C’est un gouvernement d’ouverture composé de trente-huit membres dont neuf femmes que le Premier ministre a mis en place. Ils sont issus de la société civile, de l’armée mais aussi des partis politiques.

L’équipe reste certes pléthorique, comme le souligne sibien Soumaïla Cissé, chef de file de l’opposition. «Mais il ne saurait être autrement vu le contexte et les enjeux du moment», analyse un observateur de la vie politique.

Des personnalités comme TiébiléDramé, président du Parena aux affaires étrangères et Hamadoun Oumar Dicko également patron du PSP au dialogue social et à la fonction publique, anciennement membres de l’opposition, font leur rentrée.  Ce qui est un pari réussi par le Premier ministre.
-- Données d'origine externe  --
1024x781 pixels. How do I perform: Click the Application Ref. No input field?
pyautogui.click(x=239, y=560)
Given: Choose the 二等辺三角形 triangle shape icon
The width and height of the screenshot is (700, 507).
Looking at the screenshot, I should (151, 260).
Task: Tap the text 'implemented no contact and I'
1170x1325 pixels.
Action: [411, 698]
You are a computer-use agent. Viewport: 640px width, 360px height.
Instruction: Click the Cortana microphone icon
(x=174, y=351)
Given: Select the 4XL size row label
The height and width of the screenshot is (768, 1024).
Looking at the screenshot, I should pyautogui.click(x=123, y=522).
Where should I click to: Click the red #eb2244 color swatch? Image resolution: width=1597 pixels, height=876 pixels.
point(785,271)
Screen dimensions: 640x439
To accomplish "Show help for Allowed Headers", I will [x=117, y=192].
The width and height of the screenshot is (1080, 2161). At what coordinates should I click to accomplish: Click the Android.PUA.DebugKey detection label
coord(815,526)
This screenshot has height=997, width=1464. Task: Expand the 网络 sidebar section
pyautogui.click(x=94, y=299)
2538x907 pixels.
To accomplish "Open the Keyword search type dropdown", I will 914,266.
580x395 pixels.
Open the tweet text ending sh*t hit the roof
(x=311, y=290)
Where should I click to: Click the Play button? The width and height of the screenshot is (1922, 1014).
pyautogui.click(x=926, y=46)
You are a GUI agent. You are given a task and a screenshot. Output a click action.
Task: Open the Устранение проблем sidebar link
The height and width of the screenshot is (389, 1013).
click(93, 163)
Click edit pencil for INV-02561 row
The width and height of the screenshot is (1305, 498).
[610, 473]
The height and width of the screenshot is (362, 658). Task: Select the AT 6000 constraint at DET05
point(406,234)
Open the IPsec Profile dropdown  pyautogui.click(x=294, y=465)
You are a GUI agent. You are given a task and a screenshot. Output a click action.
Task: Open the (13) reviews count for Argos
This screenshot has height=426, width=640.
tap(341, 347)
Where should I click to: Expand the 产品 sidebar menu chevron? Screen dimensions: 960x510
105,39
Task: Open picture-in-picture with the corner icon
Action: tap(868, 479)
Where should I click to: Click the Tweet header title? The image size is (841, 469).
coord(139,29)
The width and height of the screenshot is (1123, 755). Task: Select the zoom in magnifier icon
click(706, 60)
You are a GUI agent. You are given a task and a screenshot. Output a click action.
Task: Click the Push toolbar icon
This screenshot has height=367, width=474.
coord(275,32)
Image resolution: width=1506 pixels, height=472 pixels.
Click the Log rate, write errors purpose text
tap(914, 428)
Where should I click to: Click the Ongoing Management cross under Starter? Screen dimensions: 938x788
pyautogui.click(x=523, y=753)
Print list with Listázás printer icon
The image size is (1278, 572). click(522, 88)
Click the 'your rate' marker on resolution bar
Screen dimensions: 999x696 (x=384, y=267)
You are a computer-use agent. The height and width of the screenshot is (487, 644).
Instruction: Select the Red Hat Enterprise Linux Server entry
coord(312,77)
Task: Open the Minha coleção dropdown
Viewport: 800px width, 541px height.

Outre ces deux partis politiques, le Rpm, l’Asma-Cfp, l’Um-Rda, la Codem et l’Adéma-qui, au moins quatre départements stratégiques comme l’Education et l’Administration territoriale- sont représentés dans le gouvernement.

Autre remarque non moins importante, Dr. Boubou Cissé garde le portefeuille de l’Economie et des Finances, un poste qu’il occupait jusqu’à sa nomination à la tête du gouvernement. Ce qui permettra au chef du gouvernement de parachever des réformes  engagées qui permettront d’assainir les finances publiques. Celles-ci ont permis d’optimiser les dépenses publiques. Ce qui est à saluer dans le contexte de crise économique généralisée dans notre pays.

Une ministre déléguée a été nommée pour l’aider à accomplir cette immense tâche. Il s’agit de Madame Barry Aoua Sylla, anciennement secrétaire générale du ministère de l’Economie et des finances.

Cependant, avec neuf femmes sur trente-huit ministres, la formation du gouvernement ne respecte pas le quota de 30% des femmes. Ce qui est une violation de la Loi n°2015-052/ du 18 décembre 2015 instituant des mesures pour promouvoir le genre dans l’accès aux fonctions nominatives et électives.